Are the Los Angeles Lakers tanking? Or are they simply caught between a rock and a hard place, AKA the ego of Kobe Bryant and the awful head coaching of Byron Scott?
It’s not that difficult to understand the losing (0-3 so far); the Lakers aren’t a very good team, and might be headed towards another season of trying to see what ends up at the other end of the draft lottery. But it’s difficult to comprehend why, when knowing their future will probably have more to do with Julius Randle, D’Angelo Russell and Jordan Clarkson, is Kobe Bryant getting so many minutes, touches and credit?
You can’t expect Bryant to keep his own word. Despite talking about taking a step back and letting others take the final shots and over the game, Bryant remains defiant to the ailments of time and age. He leads the team in scoring with an impressive 17.3 points in 27.3 minutes per game, but is shooting just 31.4% from the field with an even more disastrous 20.7% from beyond the arc. Not that it’s stopping him from shooting, taking 17 shots per game (22.4 shots per 36 minutes) and attempting 9.7 three pointers per game. He has the 10th highest usage rating in the league. That’s not taking a step back.
The Lakers are better off without him on the court. There’s no small ball as promised by Scott, with Bryant playing 89% of the time as the shooting guard and only 9% of the time as the small forward. The Lakers are losing by 11.8 points per 100 possessions when he’s playing, and are worse off by 6.7 points per 100 possessions when he’s on the court compared to his time on the bench. Few players in the league can claim such a negative impact on their team as Bryant does.
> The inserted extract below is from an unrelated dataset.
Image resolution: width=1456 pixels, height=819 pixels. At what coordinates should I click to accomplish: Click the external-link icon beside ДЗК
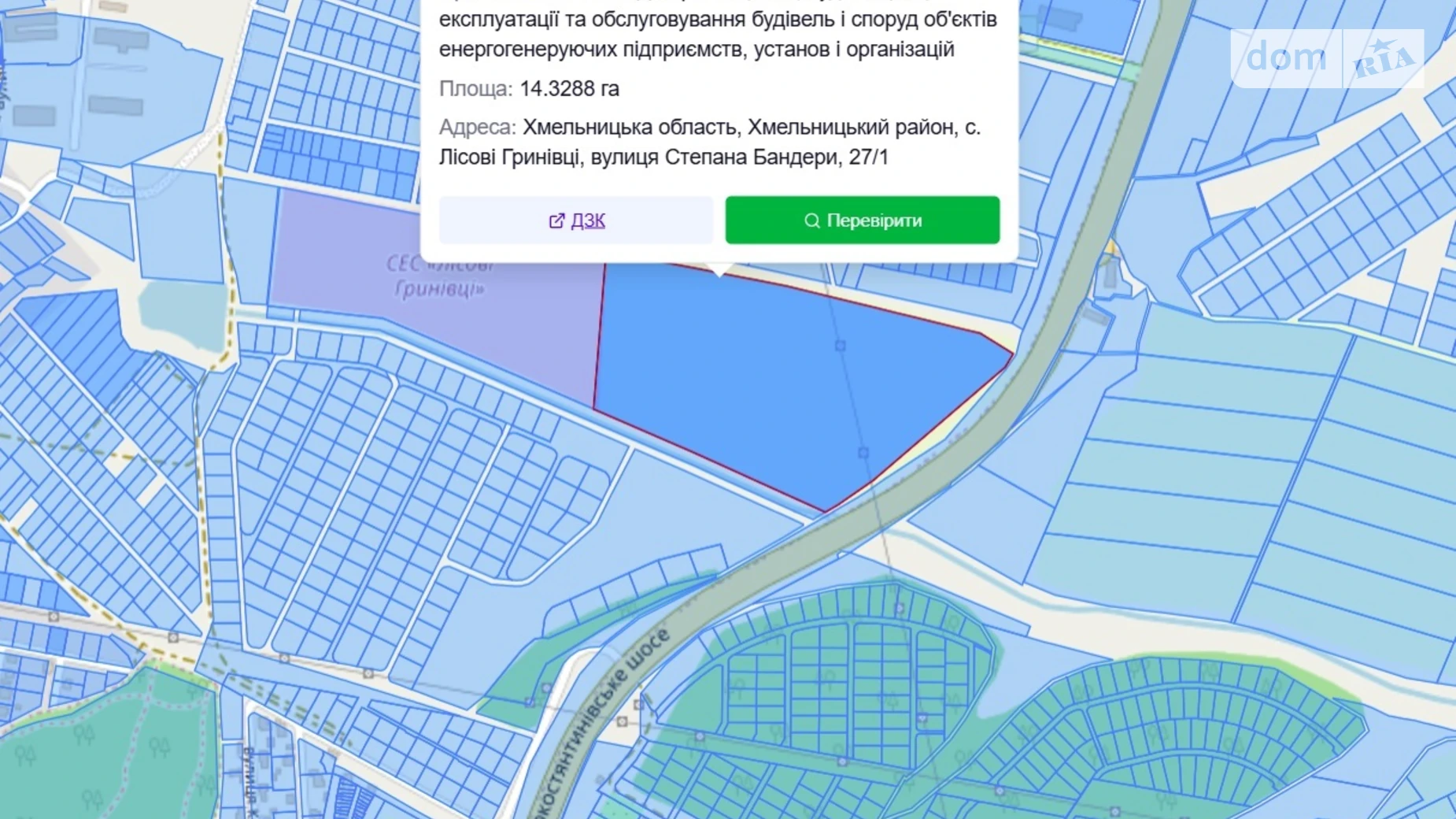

The answer? Benching him. He doesn’t need to play 27 minutes a night. He’s not helping the Lakers win. Unless this is reverse psychology: Using Bryant on the floor to make sure the team doesn’t win, it makes no sense playing him this much. His legs are shot, which means he can’t pull up from long range and can’t last so long on the court before he destroyed everything for everyone around him. Bryant is turning into all the players he berated for so many years.
Bryant saying that he stinks or sucks doesn’t take the blame off of him. It’s just a way for him to try and shrug some of the deserved criticism he’s been getting. He can waive his five rings or tweet and Facebook about it all he wants. The bottom line is that the Lakers have been needing to move on for a very long time, and here they are, getting another glimpse at what they’ve become by keeping Bryant on the team and on the floor, while a clown runs them into the ground from the sidelines.